→ WRITTEN REQUEST:
Reproduce the material word for word, starting at the line that contains "Where should I click to: Click the search" and going through the end of the material. Leave the pictures out.

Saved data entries

::::

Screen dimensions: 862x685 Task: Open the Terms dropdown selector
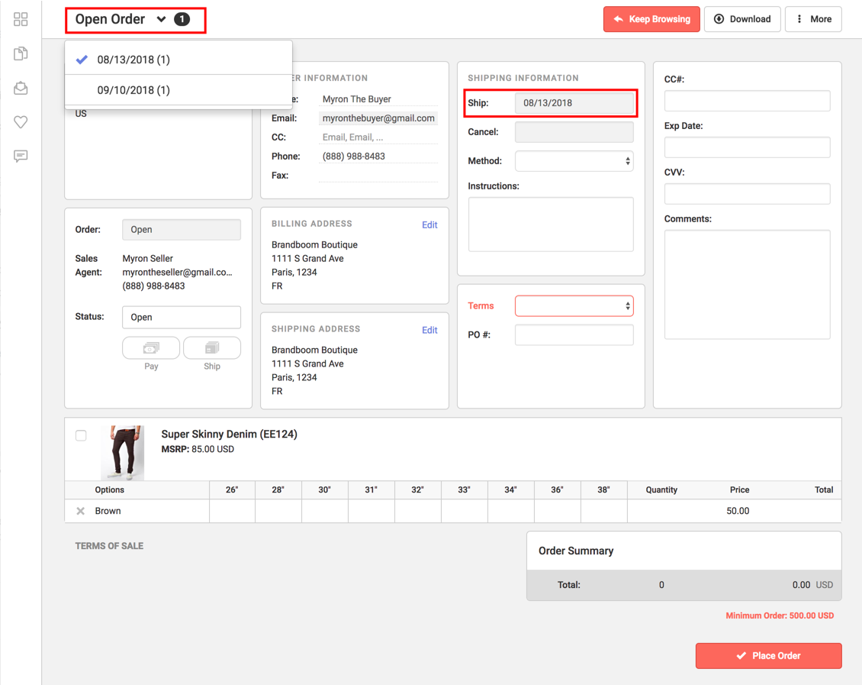pyautogui.click(x=574, y=305)
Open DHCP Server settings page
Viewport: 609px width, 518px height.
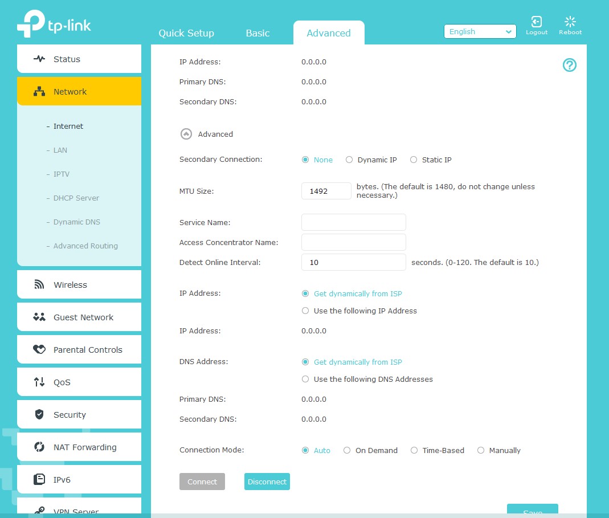pos(76,198)
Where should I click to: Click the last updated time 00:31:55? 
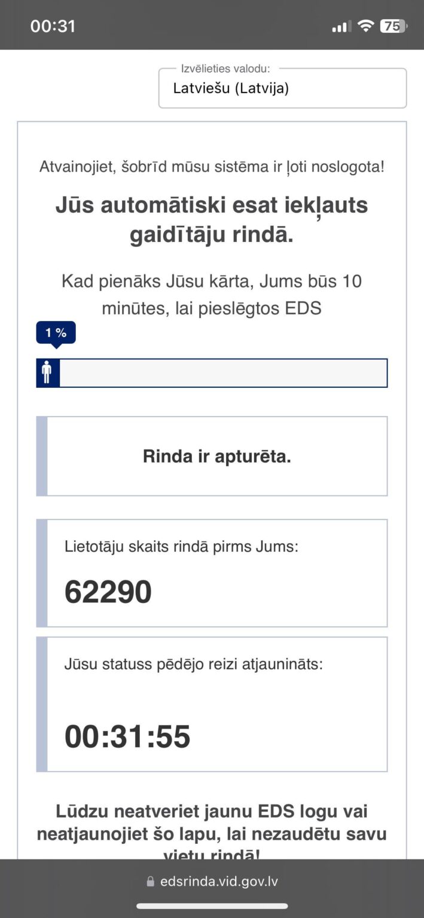(x=127, y=736)
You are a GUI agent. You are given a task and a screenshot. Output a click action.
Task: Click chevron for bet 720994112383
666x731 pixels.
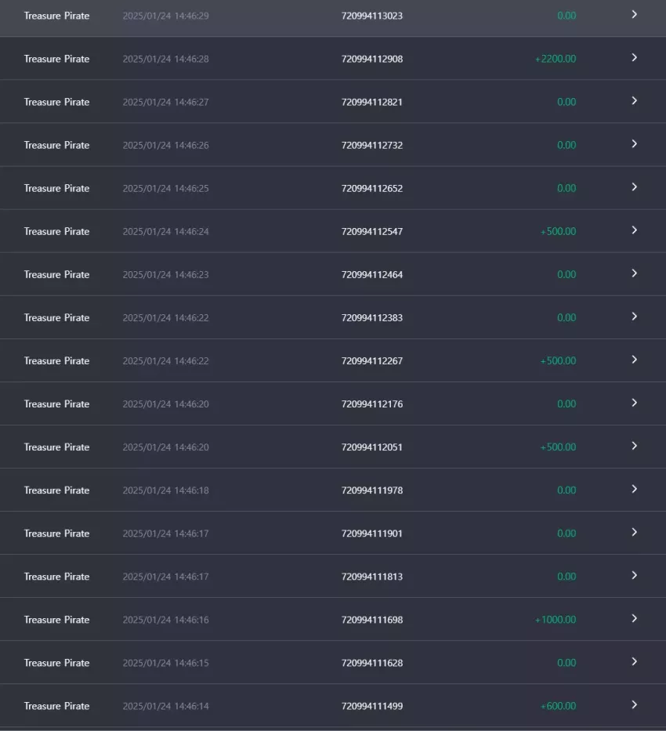pos(635,317)
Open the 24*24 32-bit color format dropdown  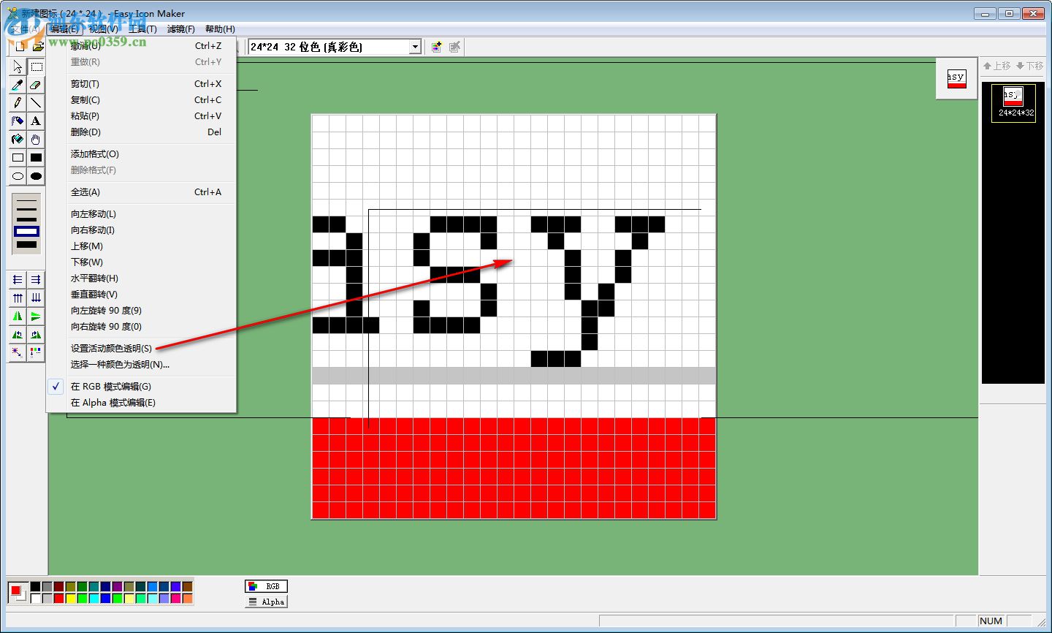tap(414, 46)
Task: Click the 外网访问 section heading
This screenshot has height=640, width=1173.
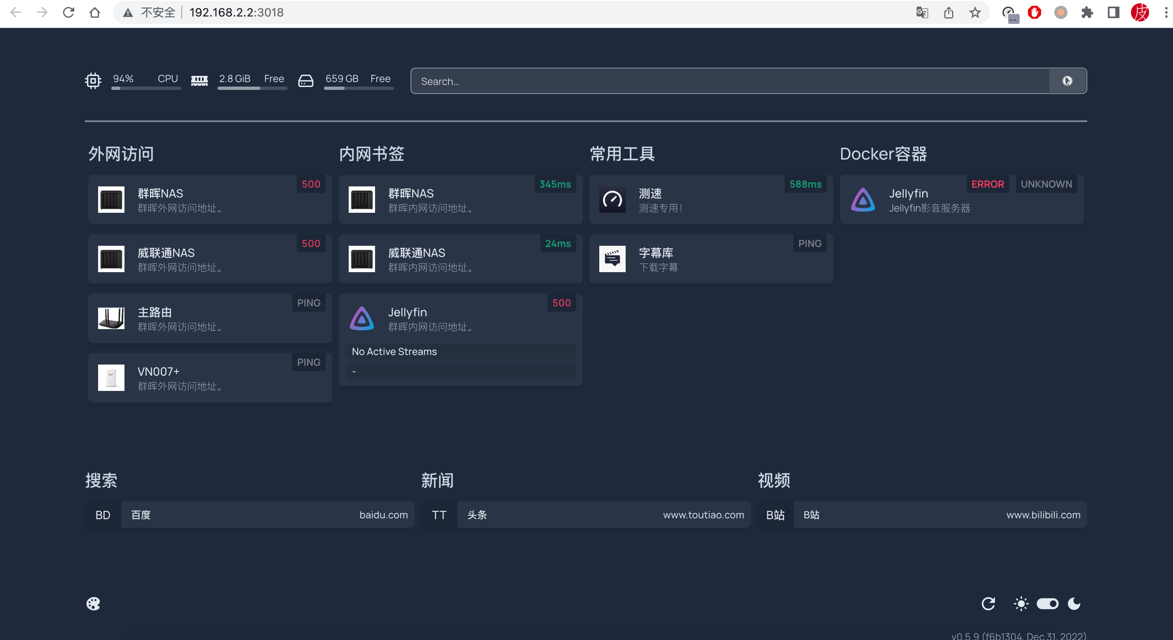Action: 121,154
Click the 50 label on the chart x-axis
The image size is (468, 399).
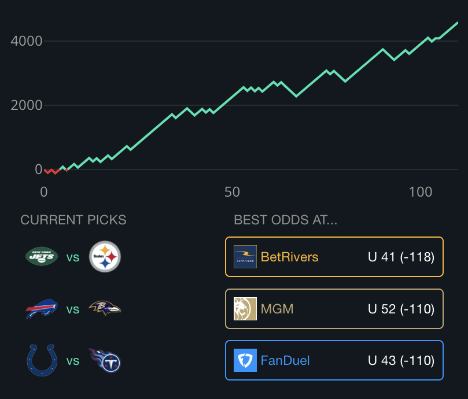(232, 191)
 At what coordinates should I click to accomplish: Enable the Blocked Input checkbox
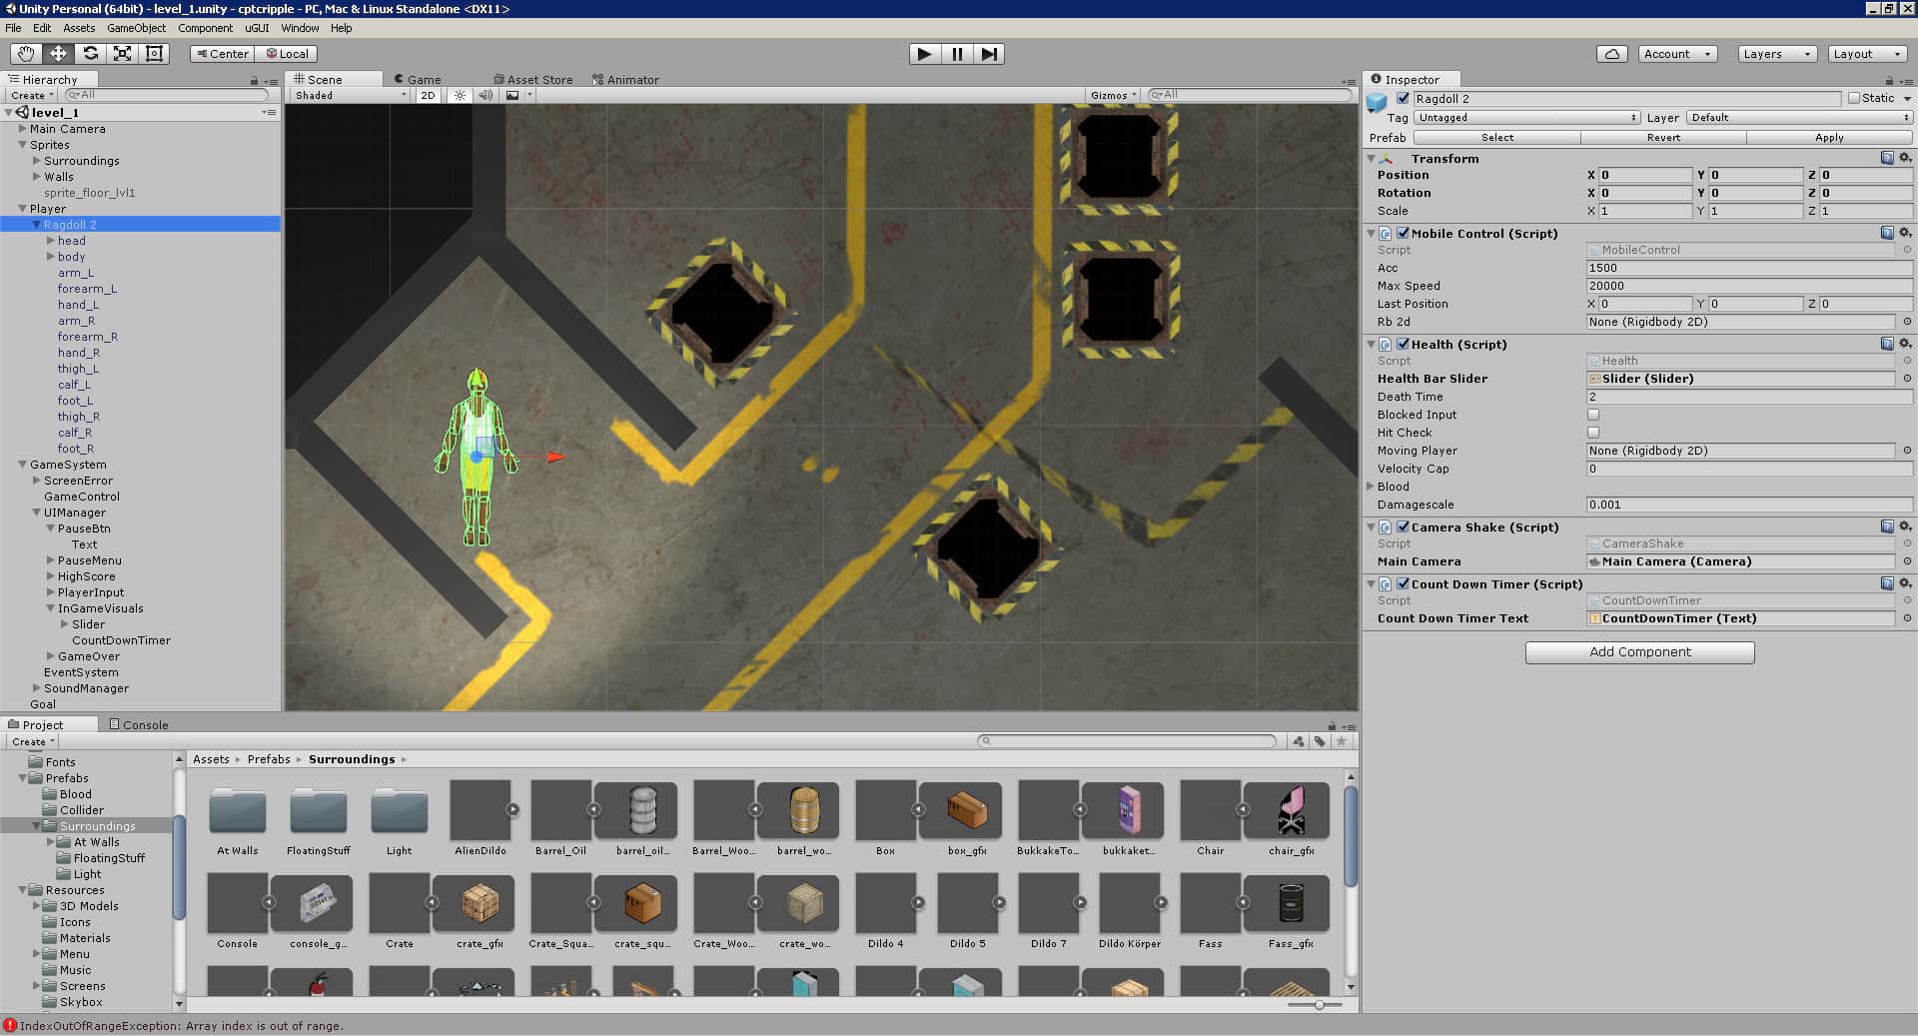tap(1593, 415)
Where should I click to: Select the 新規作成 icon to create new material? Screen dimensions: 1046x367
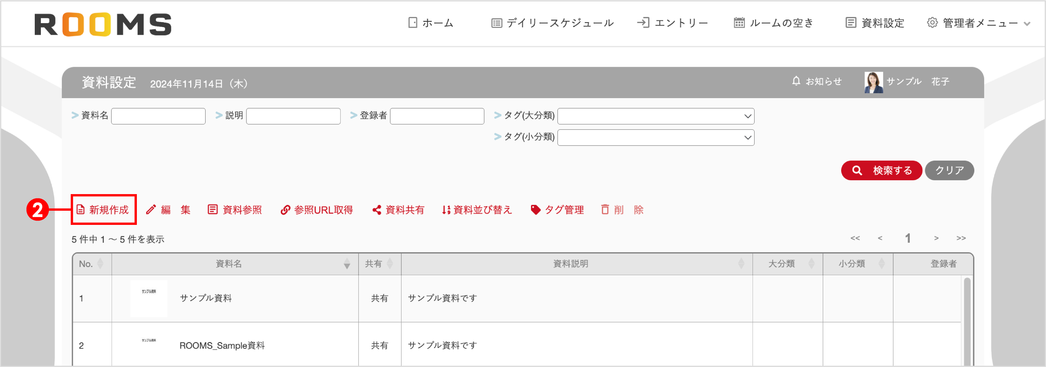(x=81, y=209)
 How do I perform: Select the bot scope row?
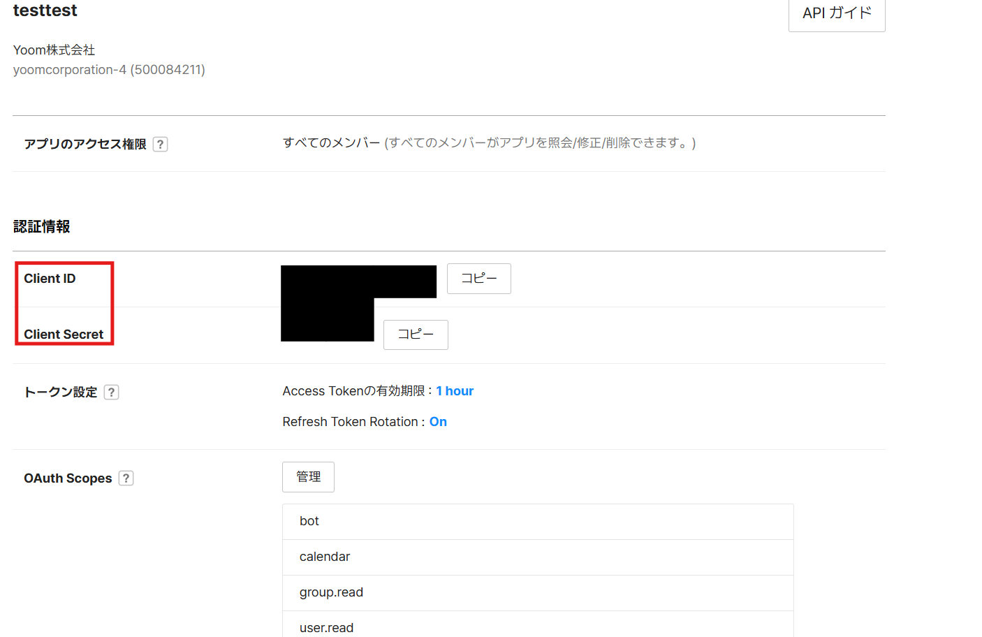pyautogui.click(x=537, y=522)
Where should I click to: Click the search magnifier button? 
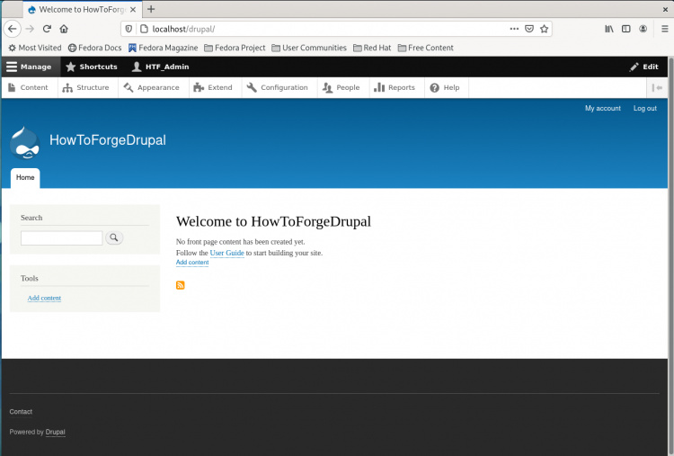114,238
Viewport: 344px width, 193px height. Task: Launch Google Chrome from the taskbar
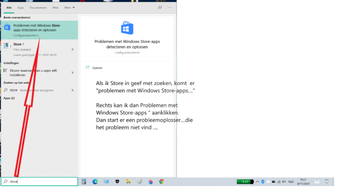click(x=162, y=182)
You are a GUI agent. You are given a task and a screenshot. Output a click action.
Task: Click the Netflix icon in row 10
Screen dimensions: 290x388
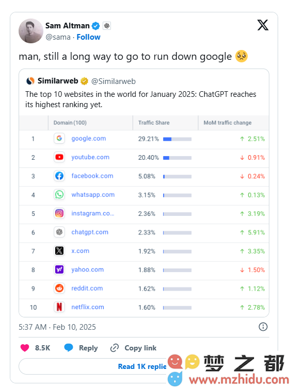click(59, 307)
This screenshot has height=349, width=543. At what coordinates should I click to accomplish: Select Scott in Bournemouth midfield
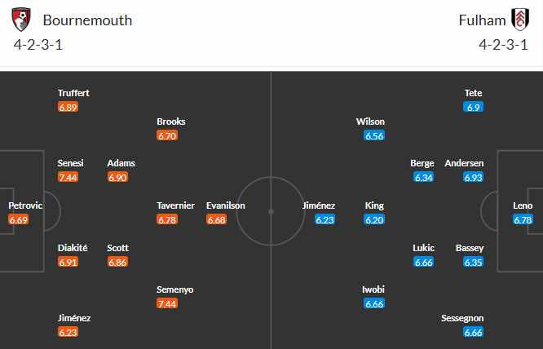point(117,248)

::::

→ RESPONSE TO THE EXERCISE:
Where should I click to: Click the search magnifier button? 
114,238
Viewport: 344px width, 193px height. Task: Launch Google Chrome from the taskbar
click(x=162, y=182)
You are a GUI agent. You are given a task and a screenshot. Output a click action.
Task: Click the Netflix icon in row 10
Screen dimensions: 290x388
click(59, 307)
This screenshot has height=349, width=543. At what coordinates should I click to accomplish: Select Scott in Bournemouth midfield
point(117,248)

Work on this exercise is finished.